• **Exercise instructions**
Can you edit the data from the line with "Given: Select the Last 30 days radio button" up to and including the line with "Connect to Garage", replacing "candle" with "candlestick" while leaving everything else unchanged, and return only those lines?

Element and text location data

»»

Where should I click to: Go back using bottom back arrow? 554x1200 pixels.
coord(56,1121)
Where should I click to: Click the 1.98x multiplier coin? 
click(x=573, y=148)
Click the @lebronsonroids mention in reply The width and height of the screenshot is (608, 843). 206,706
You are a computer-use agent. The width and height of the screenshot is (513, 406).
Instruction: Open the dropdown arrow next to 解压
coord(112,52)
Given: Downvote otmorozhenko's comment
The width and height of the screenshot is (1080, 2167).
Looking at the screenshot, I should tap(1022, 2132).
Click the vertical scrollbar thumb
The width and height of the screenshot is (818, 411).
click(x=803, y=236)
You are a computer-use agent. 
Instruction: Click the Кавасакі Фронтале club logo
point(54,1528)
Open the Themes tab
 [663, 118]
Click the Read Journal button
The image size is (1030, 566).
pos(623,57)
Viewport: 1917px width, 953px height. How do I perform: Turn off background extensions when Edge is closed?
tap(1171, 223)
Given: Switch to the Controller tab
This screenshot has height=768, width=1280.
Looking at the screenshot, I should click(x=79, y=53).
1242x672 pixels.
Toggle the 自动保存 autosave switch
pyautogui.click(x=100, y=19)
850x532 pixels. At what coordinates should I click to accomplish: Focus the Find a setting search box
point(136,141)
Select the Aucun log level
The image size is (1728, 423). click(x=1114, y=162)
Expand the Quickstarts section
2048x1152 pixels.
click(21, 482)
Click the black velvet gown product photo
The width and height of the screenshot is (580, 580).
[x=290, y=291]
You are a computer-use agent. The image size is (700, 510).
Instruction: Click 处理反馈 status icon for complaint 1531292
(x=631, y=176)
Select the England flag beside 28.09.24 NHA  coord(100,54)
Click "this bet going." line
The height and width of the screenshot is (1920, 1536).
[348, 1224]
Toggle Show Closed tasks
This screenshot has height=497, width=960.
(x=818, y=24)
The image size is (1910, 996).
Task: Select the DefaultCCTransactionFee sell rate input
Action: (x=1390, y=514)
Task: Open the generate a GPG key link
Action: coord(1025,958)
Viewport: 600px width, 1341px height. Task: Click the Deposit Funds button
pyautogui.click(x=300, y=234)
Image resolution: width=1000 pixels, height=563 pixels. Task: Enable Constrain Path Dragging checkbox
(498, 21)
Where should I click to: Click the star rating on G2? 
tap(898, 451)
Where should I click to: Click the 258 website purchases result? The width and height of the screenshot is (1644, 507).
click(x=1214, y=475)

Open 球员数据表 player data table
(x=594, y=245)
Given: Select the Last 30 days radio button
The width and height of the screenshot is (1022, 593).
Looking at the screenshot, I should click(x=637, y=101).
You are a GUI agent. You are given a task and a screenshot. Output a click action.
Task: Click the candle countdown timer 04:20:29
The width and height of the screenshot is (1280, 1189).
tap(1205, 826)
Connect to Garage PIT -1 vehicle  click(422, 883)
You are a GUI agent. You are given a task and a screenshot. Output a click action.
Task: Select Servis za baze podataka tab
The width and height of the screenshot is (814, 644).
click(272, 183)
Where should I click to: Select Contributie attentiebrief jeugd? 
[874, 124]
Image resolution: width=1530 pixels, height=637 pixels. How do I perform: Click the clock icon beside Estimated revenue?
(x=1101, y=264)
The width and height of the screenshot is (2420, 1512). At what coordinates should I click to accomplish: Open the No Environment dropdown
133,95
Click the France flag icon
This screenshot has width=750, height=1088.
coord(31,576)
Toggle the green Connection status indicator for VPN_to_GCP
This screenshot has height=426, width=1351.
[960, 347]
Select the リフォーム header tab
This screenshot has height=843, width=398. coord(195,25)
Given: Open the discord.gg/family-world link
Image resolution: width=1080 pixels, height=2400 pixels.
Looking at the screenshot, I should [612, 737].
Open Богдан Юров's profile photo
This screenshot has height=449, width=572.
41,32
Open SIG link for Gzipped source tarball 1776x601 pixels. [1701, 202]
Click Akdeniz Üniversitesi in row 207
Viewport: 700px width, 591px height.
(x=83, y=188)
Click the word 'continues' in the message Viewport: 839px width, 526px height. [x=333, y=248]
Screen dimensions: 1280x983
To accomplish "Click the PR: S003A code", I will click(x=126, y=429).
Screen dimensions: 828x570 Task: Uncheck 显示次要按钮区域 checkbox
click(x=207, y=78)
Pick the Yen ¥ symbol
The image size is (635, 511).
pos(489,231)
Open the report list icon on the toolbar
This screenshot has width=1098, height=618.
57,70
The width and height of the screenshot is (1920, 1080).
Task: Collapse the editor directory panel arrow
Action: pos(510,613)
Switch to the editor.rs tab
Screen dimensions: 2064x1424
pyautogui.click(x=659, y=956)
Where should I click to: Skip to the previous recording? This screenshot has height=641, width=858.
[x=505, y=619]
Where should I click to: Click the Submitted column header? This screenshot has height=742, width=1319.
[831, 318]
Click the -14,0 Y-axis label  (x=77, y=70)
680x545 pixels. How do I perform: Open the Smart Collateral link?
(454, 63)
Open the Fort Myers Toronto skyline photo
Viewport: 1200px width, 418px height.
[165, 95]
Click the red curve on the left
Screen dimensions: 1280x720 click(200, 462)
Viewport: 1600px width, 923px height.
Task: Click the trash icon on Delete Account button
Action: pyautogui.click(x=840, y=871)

««

• **Task response**
Given: Select the Last 30 days radio button
The width and height of the screenshot is (1022, 593).
Looking at the screenshot, I should click(x=637, y=101).
You are a GUI agent. You are given a task and a screenshot. Output a click action.
Task: Click the candlestick countdown timer 04:20:29
The width and height of the screenshot is (1280, 1189).
tap(1205, 826)
Connect to Garage PIT -1 vehicle  click(422, 883)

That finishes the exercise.